◆ TASK TO COMPLETE
Among the entries below, extract exactly the lines that run from the one with "Жилые комплексы (623, 1535)" through the one with "Оценка доходности квартир (662, 1589)", both ends included.

◆ SOURCE MATERIAL

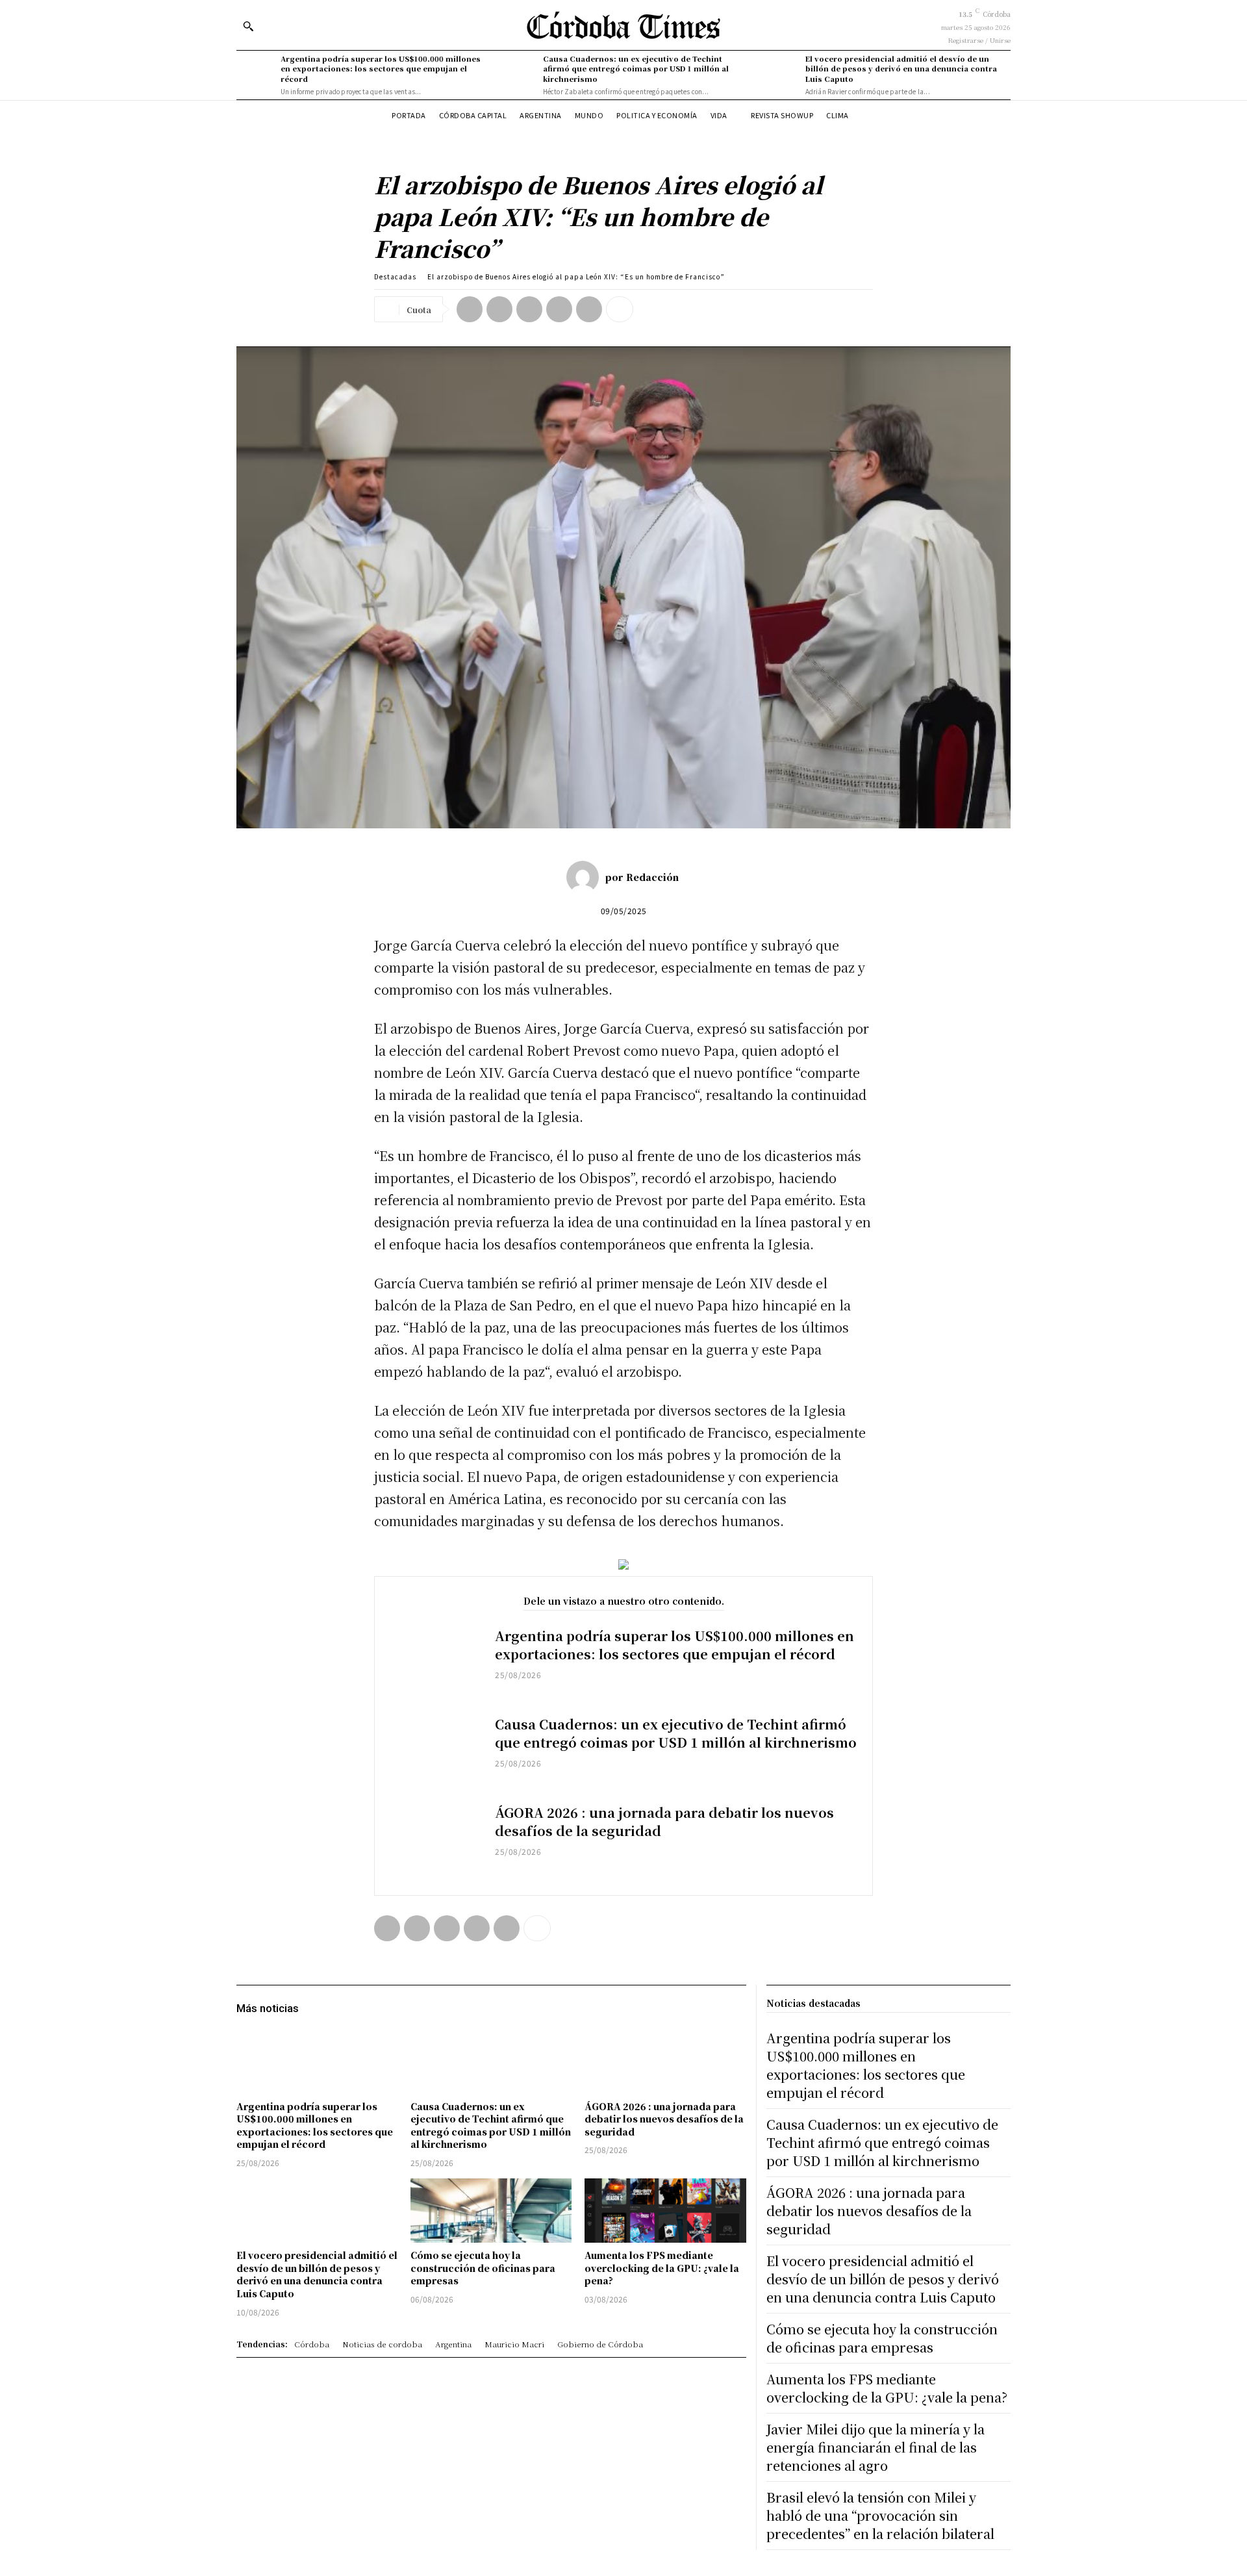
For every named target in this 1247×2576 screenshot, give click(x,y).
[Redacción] (585, 877)
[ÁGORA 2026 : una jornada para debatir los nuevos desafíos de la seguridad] (435, 1841)
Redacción (652, 877)
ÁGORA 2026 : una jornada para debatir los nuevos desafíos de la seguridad (664, 1821)
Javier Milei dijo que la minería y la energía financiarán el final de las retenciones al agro (875, 2447)
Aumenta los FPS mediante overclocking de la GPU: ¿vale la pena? (662, 2268)
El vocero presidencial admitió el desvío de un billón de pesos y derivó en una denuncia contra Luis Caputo (901, 68)
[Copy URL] (589, 309)
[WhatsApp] (559, 309)
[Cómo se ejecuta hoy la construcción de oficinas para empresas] (491, 2210)
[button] (248, 26)
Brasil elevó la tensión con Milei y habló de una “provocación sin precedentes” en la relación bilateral (880, 2515)
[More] (619, 309)
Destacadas (395, 276)
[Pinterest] (529, 309)
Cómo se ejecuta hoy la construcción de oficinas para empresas (482, 2268)
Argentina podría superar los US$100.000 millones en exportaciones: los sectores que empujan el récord (381, 68)
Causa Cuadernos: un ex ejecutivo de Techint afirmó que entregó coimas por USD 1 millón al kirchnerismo (636, 68)
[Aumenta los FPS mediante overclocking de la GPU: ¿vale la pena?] (665, 2210)
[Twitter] (499, 309)
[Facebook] (470, 309)
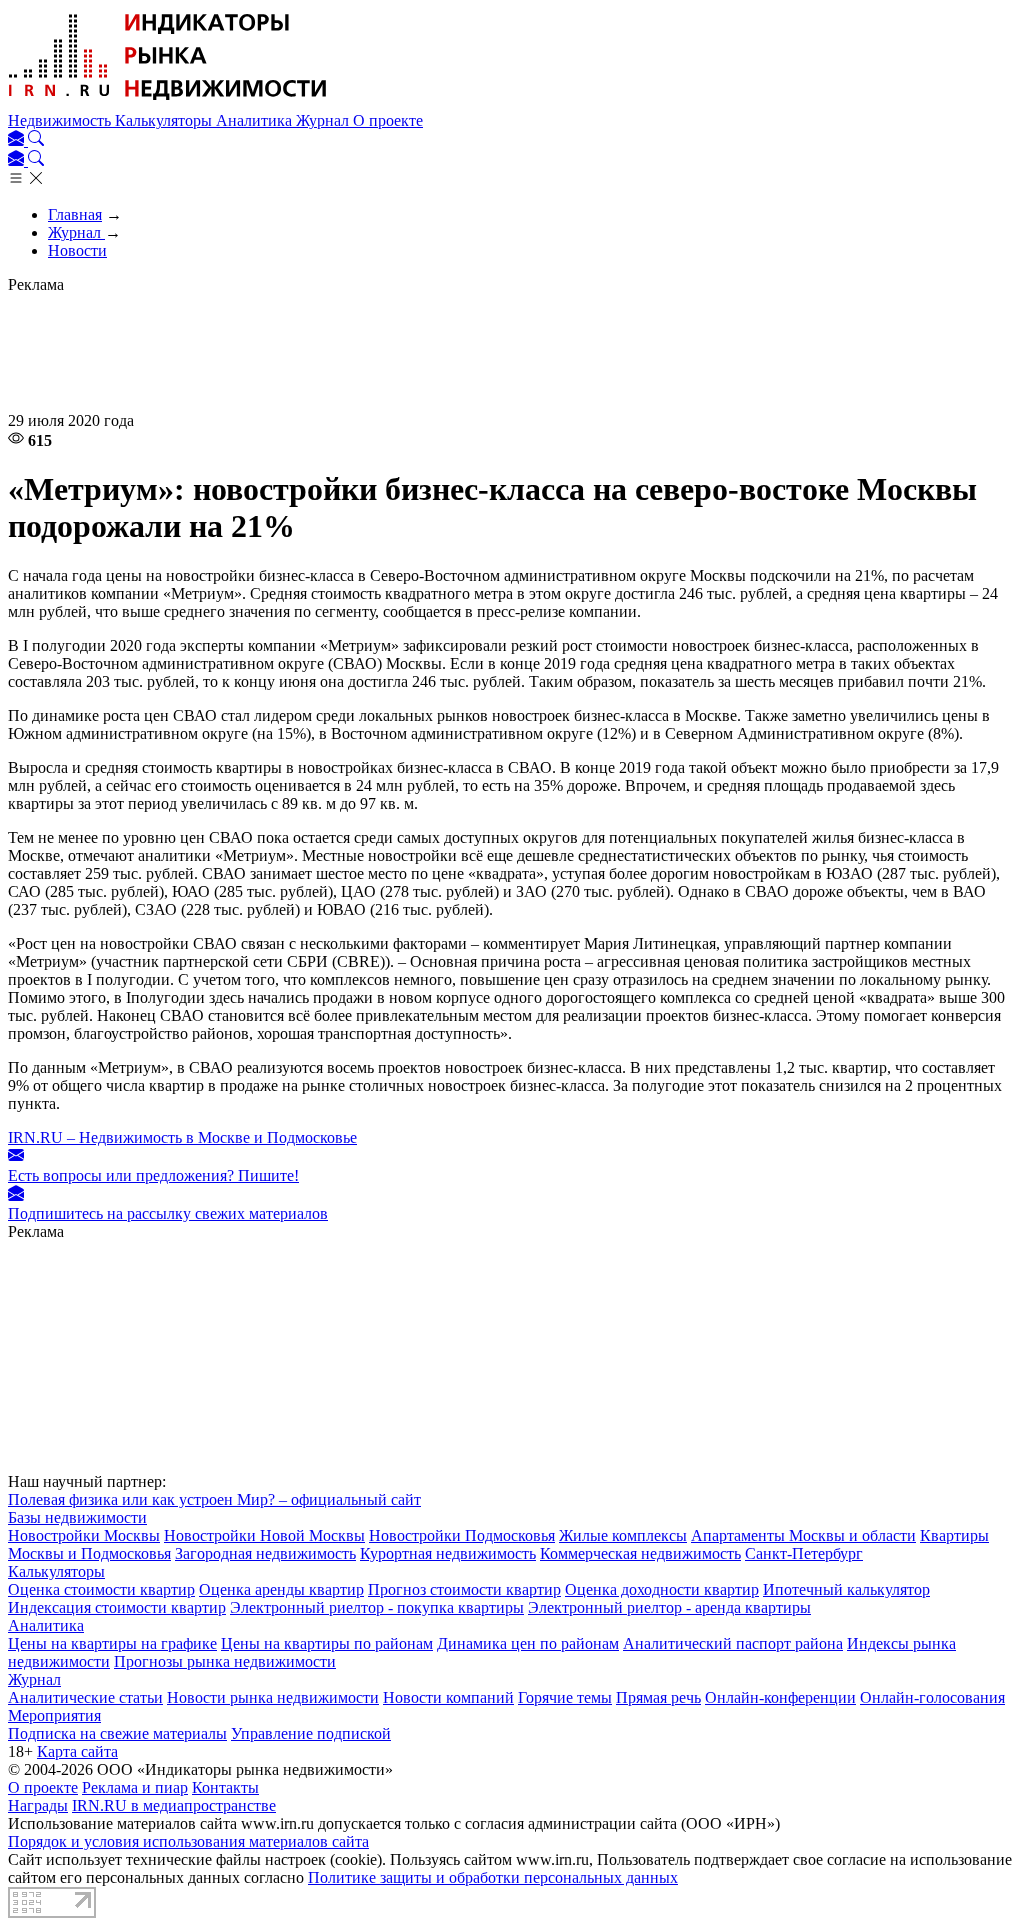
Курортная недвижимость (448, 1553)
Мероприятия (54, 1715)
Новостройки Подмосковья (462, 1535)
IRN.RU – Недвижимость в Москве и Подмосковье (182, 1137)
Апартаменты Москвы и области (803, 1535)
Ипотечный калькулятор (846, 1589)
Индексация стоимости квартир (117, 1607)
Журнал (324, 120)
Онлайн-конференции (780, 1697)
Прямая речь (658, 1697)
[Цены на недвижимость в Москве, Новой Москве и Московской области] (168, 102)
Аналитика (256, 120)
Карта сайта (77, 1751)
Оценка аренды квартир (281, 1589)
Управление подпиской (311, 1733)
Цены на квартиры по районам (327, 1643)
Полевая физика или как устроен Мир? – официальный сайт (214, 1499)
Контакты (225, 1787)
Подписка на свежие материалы (117, 1733)
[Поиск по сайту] (36, 140)
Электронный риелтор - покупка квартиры (377, 1607)
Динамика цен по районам (528, 1643)
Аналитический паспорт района (733, 1643)
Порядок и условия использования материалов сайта (188, 1841)
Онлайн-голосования (932, 1697)
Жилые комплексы (623, 1535)
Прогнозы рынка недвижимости (225, 1661)
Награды (38, 1805)
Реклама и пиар (135, 1787)
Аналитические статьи (85, 1697)
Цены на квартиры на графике (112, 1643)
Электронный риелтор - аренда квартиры (669, 1607)
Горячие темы (565, 1697)
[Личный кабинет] (18, 140)
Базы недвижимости (77, 1517)
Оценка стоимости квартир (101, 1589)
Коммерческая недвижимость (640, 1553)
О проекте (388, 120)
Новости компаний (448, 1697)
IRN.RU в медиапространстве (174, 1805)
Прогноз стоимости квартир (464, 1589)
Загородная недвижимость (265, 1553)
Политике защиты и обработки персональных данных (493, 1877)
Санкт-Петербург (804, 1553)
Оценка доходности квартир (662, 1589)
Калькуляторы (165, 120)
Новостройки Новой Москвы (264, 1535)
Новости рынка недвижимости (273, 1697)
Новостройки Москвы (84, 1535)
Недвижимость (61, 120)
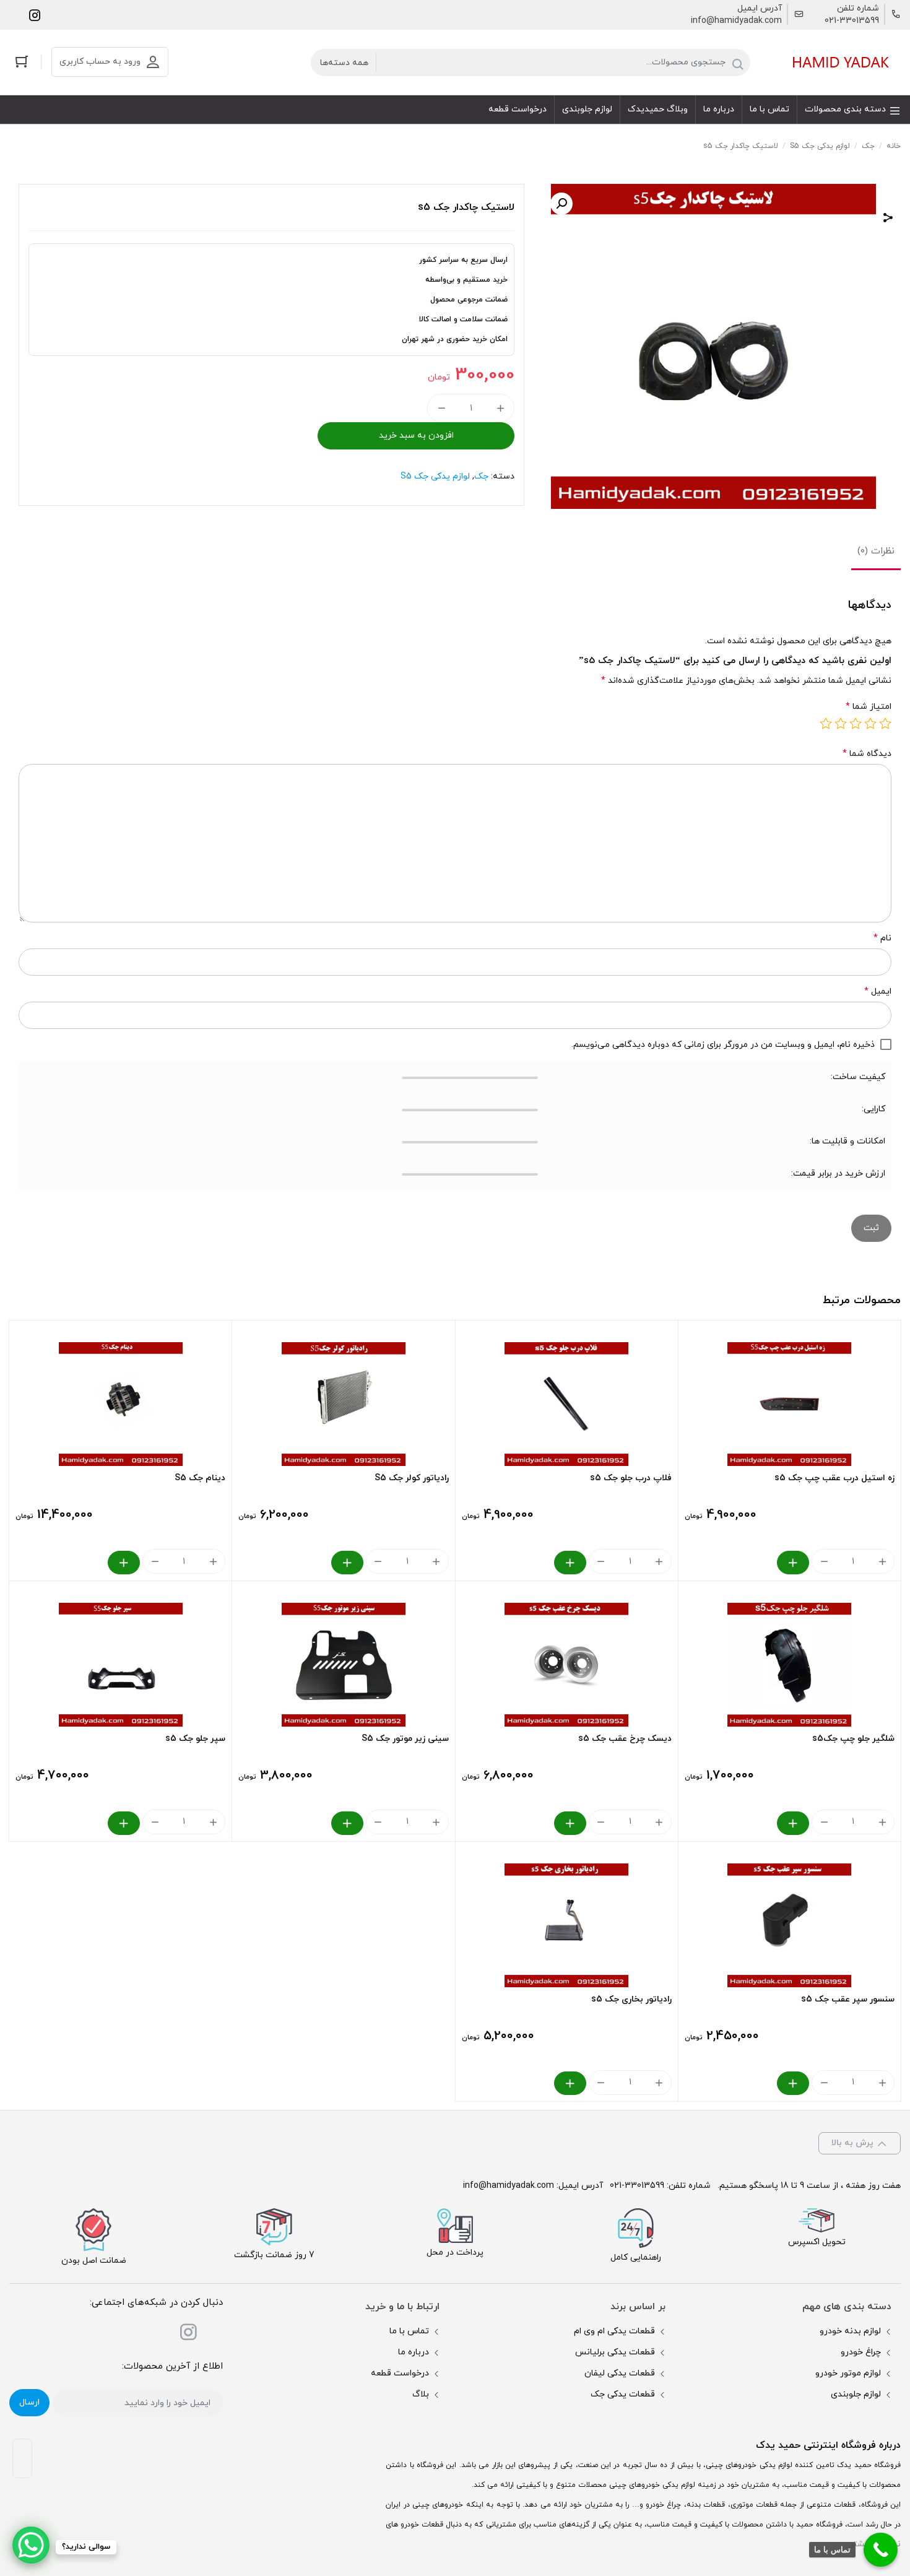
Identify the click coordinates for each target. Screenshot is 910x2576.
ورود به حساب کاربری (100, 61)
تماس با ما (409, 2331)
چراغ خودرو (861, 2352)
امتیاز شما (868, 707)
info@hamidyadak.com (736, 21)
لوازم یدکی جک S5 (820, 146)
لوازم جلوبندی (856, 2394)
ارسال (29, 2402)
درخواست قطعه (400, 2373)
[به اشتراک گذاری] (888, 219)
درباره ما (413, 2352)
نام (882, 938)
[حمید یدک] (839, 62)
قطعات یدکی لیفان (619, 2373)
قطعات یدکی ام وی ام (614, 2331)
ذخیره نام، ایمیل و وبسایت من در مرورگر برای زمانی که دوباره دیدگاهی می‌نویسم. (723, 1045)
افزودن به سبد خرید (416, 435)
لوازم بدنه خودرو (850, 2331)
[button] (561, 204)
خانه (893, 146)
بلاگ (420, 2394)
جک (868, 146)
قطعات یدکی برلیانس (615, 2352)
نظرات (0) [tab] (876, 551)
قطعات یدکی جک (623, 2394)
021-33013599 (852, 21)
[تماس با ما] (881, 2550)
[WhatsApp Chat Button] (31, 2545)
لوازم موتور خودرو (848, 2373)
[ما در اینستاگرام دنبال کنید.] (34, 14)
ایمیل (877, 991)
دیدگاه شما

◆ RESULT OF THIS TASK
Жилые комплексы (623, 1535)
Прогнозы рынка недвижимости (225, 1661)
Награды (38, 1805)
Реклама и пиар (135, 1787)
Аналитические статьи (85, 1697)
Цены на квартиры на графике (112, 1643)
Электронный риелтор - аренда квартиры (669, 1607)
Горячие темы (565, 1697)
[Личный кабинет] (18, 140)
Базы недвижимости (77, 1517)
Оценка стоимости квартир (101, 1589)
Коммерческая недвижимость (640, 1553)
О проекте (388, 120)
Новости компаний (448, 1697)
IRN.RU в медиапространстве (174, 1805)
Прогноз стоимости квартир (464, 1589)
Загородная недвижимость (265, 1553)
Политике защиты и обработки персональных данных (493, 1877)
Санкт-Петербург (804, 1553)
Оценка доходности квартир (662, 1589)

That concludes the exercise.